TASK DESCRIPTION: Using the data that follows, return exactly the lines from the one that contains "Click Import předdefinovaného button" through the one that contains "Task: Click the American", ends included.

DATA LISTING Start Marker

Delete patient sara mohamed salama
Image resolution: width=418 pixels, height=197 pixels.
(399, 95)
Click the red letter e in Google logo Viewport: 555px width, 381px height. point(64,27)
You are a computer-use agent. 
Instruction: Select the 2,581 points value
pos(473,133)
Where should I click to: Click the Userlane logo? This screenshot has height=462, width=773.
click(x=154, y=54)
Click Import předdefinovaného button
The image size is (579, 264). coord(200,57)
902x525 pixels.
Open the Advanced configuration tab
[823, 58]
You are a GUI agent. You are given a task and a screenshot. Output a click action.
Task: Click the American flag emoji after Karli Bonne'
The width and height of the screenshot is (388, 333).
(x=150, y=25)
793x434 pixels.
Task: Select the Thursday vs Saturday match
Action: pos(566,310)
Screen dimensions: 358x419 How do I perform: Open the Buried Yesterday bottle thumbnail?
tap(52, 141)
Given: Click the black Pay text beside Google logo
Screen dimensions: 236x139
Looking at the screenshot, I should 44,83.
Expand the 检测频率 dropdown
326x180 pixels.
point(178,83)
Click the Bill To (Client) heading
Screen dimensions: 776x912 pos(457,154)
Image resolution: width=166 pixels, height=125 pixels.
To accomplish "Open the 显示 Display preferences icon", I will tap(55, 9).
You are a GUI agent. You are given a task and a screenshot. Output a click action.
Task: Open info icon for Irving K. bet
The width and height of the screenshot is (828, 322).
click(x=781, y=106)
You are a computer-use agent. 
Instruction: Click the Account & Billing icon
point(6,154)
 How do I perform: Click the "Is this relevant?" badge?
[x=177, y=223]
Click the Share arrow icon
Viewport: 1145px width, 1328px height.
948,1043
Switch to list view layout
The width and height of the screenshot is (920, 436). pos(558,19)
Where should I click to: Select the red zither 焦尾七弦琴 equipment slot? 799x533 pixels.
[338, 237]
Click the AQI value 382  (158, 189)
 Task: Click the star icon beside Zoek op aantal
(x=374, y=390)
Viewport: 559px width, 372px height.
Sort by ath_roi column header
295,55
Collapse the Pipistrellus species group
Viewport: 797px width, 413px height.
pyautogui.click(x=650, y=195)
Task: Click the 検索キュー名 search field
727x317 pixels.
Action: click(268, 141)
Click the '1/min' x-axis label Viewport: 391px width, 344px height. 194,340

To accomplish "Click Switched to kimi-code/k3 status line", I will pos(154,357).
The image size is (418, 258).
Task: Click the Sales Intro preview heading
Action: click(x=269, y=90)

DATA LISTING End Marker

RESPONSE:
Click Import předdefinovaného button
The image size is (579, 264). coord(200,57)
902x525 pixels.
Open the Advanced configuration tab
[823, 58]
You are a GUI agent. You are given a task and a screenshot. Output a click action.
Task: Click the American flag emoji after Karli Bonne'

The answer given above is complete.